**TASK INSTRUCTIONS**
Reproduce exactly the lines below, from the first through the one containing "This screenshot has width=474, height=455.", and nothing more.

**TASK MATERIAL**
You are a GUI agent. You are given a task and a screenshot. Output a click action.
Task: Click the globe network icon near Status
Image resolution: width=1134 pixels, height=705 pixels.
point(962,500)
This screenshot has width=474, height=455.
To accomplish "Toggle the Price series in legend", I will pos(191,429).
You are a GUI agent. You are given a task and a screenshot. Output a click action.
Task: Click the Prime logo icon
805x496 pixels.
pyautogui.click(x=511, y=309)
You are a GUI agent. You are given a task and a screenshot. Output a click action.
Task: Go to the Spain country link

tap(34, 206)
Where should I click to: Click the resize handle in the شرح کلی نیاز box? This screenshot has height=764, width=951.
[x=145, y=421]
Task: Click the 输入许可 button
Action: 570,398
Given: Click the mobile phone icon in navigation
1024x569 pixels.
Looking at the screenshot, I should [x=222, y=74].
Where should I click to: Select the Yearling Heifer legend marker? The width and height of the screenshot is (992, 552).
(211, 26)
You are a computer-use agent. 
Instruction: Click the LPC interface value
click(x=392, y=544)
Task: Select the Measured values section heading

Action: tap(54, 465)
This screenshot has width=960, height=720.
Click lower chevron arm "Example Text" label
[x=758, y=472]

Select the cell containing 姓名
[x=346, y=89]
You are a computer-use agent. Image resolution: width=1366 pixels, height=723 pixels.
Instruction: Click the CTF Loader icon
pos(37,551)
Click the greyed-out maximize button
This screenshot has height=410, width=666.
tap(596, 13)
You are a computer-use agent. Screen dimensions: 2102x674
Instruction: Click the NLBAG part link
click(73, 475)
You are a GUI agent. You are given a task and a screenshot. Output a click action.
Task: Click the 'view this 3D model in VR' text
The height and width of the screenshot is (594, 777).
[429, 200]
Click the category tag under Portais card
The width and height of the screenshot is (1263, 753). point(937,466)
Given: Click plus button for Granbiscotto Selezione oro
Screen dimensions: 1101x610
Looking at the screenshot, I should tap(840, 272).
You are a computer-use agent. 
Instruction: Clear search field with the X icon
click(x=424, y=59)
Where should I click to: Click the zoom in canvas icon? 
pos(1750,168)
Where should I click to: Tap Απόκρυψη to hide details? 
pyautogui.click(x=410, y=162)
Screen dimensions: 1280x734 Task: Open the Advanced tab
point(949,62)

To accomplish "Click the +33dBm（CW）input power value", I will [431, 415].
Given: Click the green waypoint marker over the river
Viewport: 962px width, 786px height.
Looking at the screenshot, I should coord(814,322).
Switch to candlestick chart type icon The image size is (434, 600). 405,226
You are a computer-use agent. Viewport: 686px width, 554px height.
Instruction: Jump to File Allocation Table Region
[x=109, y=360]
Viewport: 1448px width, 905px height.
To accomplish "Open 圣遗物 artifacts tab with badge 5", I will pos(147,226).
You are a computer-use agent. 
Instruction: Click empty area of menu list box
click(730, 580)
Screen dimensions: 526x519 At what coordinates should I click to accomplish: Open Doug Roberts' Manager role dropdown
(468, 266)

**RESPONSE**
You are a GUI agent. You are given a task and a screenshot. Output a click action.
Task: Click the globe network icon near Status
Image resolution: width=1134 pixels, height=705 pixels.
point(962,500)
This screenshot has width=474, height=455.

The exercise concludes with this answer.